Text:
The masses of plaques and tangles found during autopsies of older human brains are thought to be caused by a combination of beta-amyloid and tau proteins. These plaques and tangles have long been considered by many scientists to be the cause of Alzheimer’s disease. A looming question, however, is that the same type of plaques and tangles are also frequently found in the autopsied brains of people without Alzheimer’s disease symptoms. The Mayo Clinic has been conducting research hoping to finding out why this is the case. Now, it looks as though they may have found the answer.
According to an article in the March journal Acta Neuropathologica, the Mayo Clinic researchers demonstrated in a large clinico-imaging pathological study that a third protein called TDP-43 plays a major role in Alzheimer’s disease. The study concluded that people whose brain was TDP positive were 10 times more likely to be cognitively impaired at death than those who didn't have the protein. The Mayo scientists say that their finding proves that TDP-43 has the potential to overpower what has been termed resilient brain aging. Resiliency is required for the body to fight off negative changes in the body.
For this study, Mayo Clinic researchers examined the brains of 342 patients who had died with pathologically confirmed Alzheimer’s disease. The brains were divided into two groups based on the presence or absence of the protein TDP-43. Researchers found the protein in 195 subjects which converts to 57 percent of the cases.

Required action 1: Render this sentence from the TDP-43 passage into Spanish: "The brains were divided into two groups based on the presence or absence of the protein TDP-43."
Required action 2: According to the TDP-43 passage, how many patients' brains did the Mayo Clinic researchers examine?
Required action 3: Summarize the TDP-43 passage in two sentences.
The listing isn't needed for any of this work.

Entries shown:
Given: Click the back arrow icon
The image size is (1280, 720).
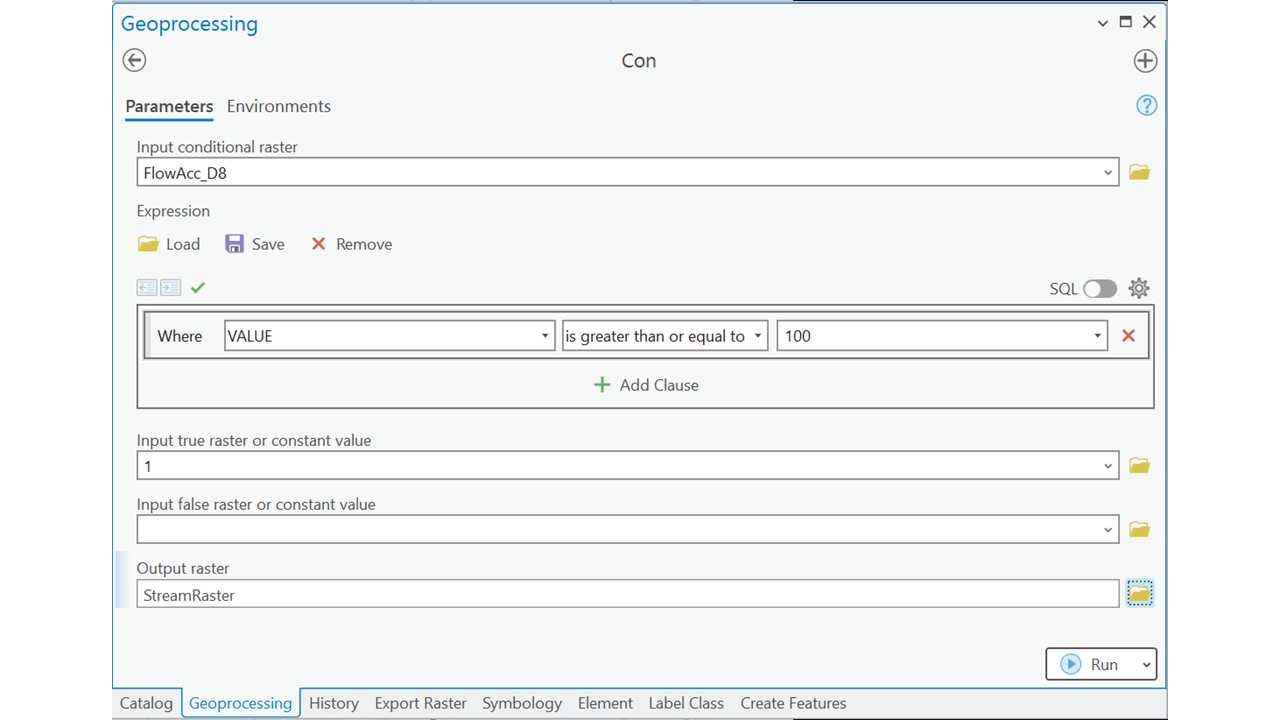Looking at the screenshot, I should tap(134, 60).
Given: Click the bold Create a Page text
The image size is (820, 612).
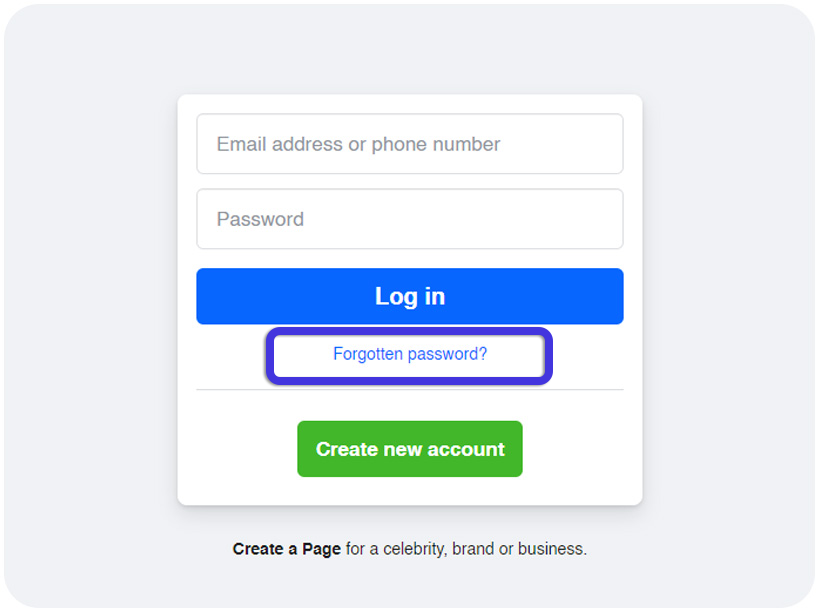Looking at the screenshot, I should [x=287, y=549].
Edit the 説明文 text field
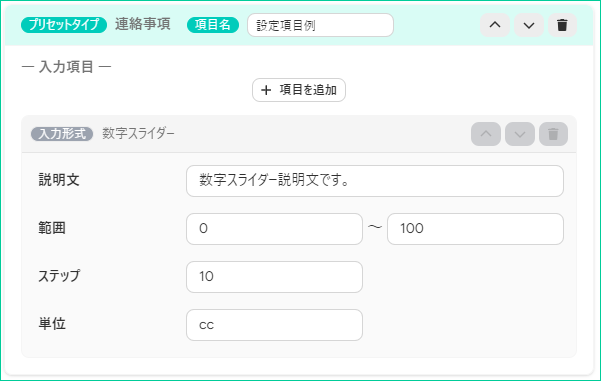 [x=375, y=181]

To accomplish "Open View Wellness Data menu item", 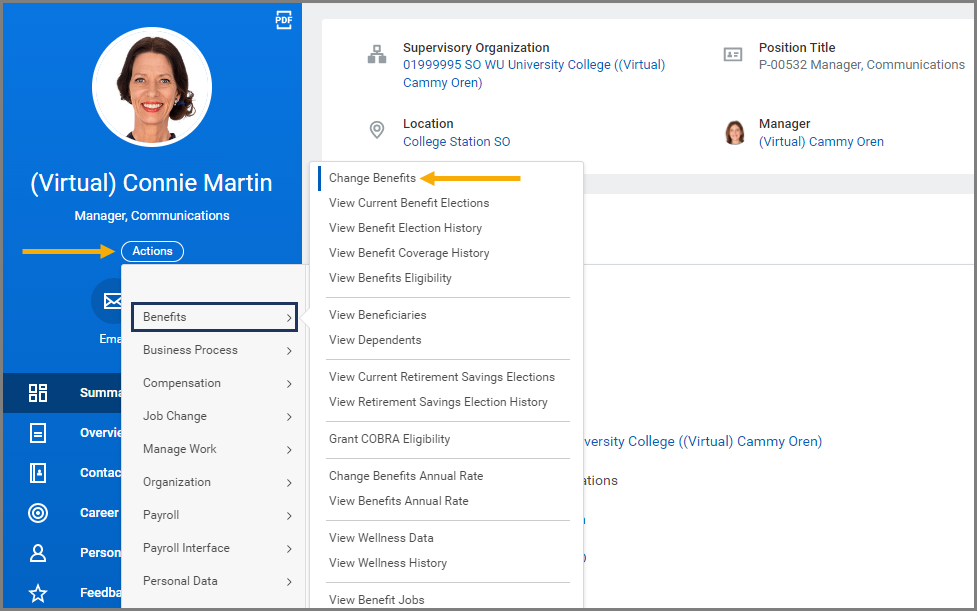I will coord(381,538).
--
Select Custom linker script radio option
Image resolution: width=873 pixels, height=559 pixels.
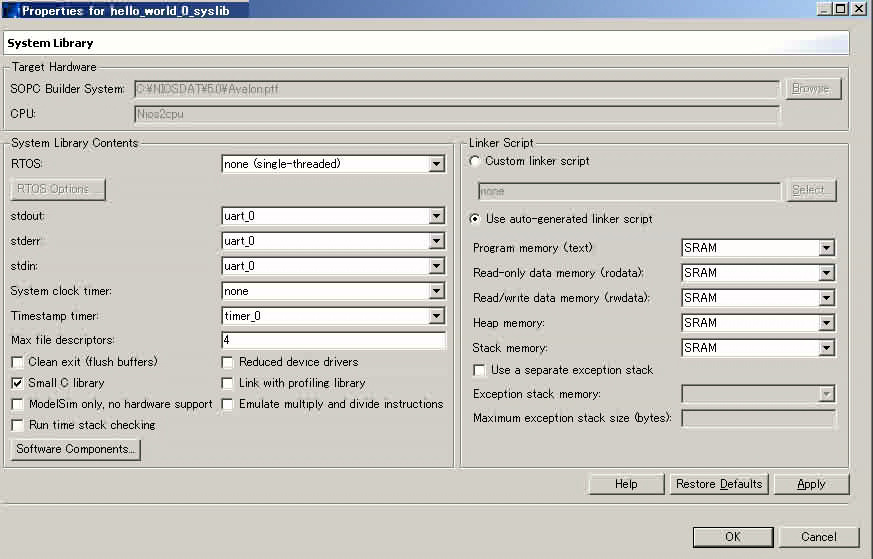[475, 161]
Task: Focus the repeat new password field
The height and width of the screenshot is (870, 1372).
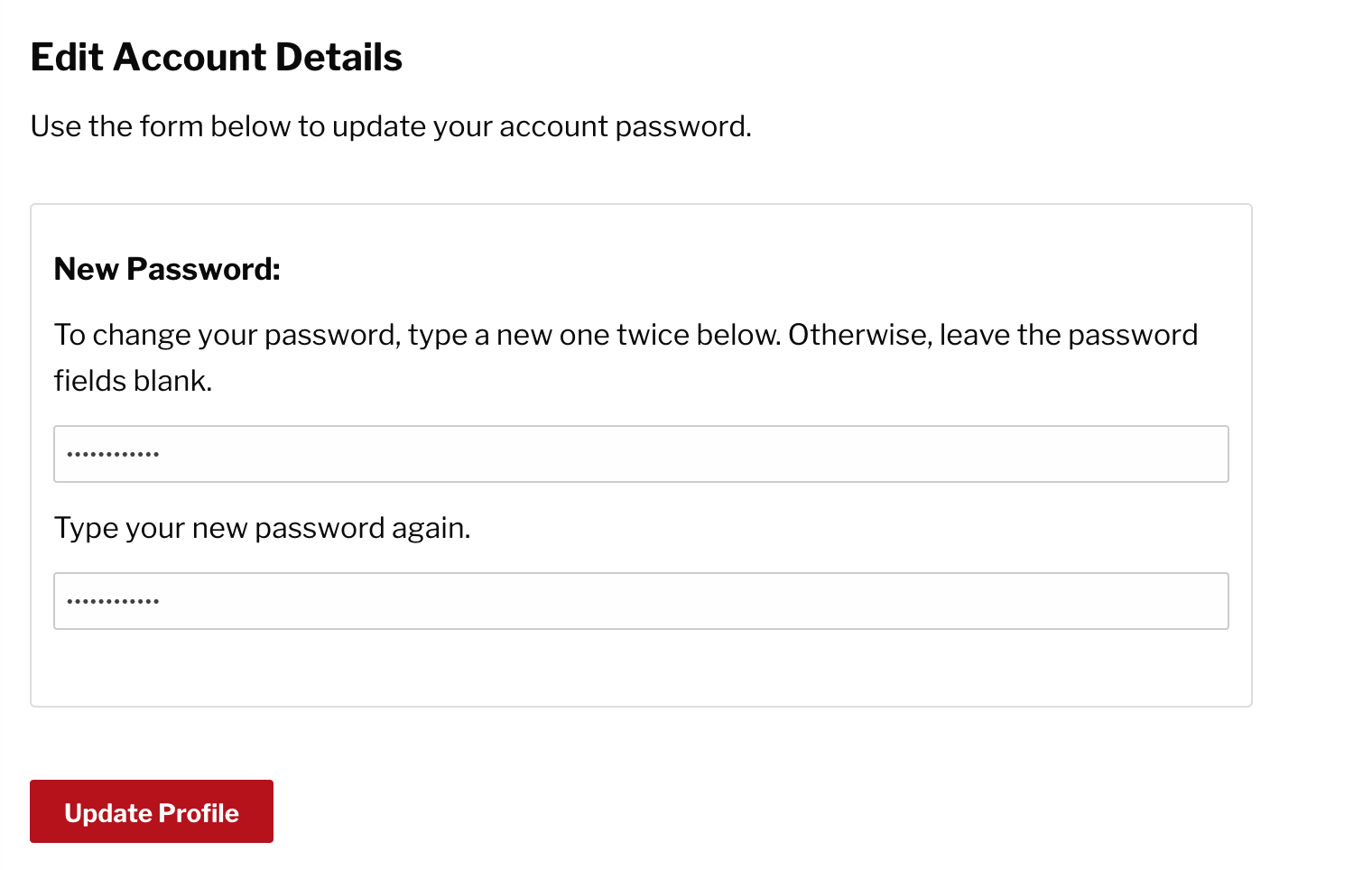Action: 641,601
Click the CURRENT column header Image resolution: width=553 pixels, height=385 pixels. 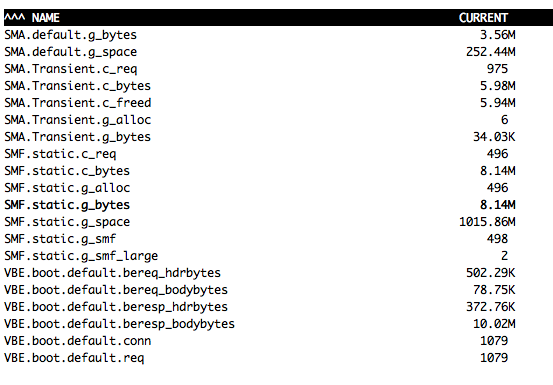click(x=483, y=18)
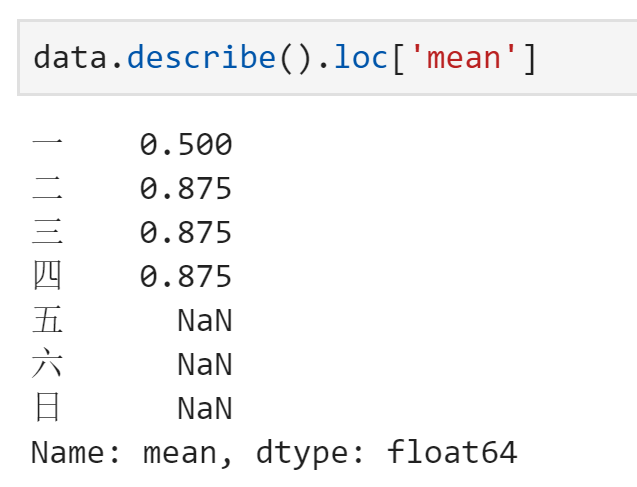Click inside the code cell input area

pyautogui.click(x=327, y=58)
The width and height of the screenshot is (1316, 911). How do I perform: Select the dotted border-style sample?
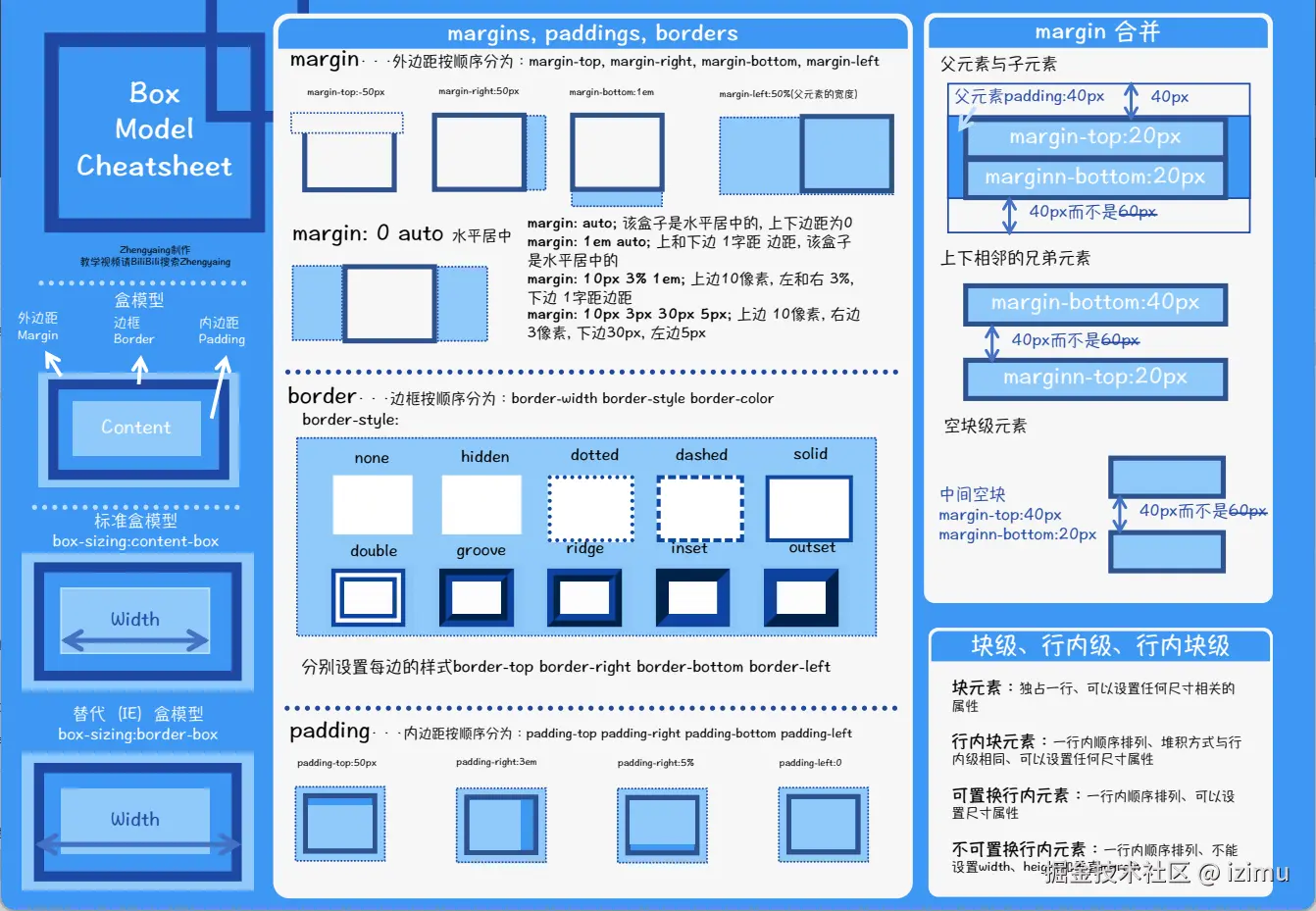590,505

Exercise result 1: Los cerebros se dividieron en dos grupos según la presencia o ausencia de la proteína TDP-43.

Exercise result 2: 342

Exercise result 3: Plaques and tangles long blamed for Alzheimer's disease also often appear in the brains of people without its symptoms, and Mayo Clinic researchers have found that a third protein, TDP-43, plays a major role in the disease. In their study of 342 brains from patients who died with confirmed Alzheimer's, 57 percent had the protein, and those whose brains were TDP positive were 10 times more likely to be cognitively impaired at death.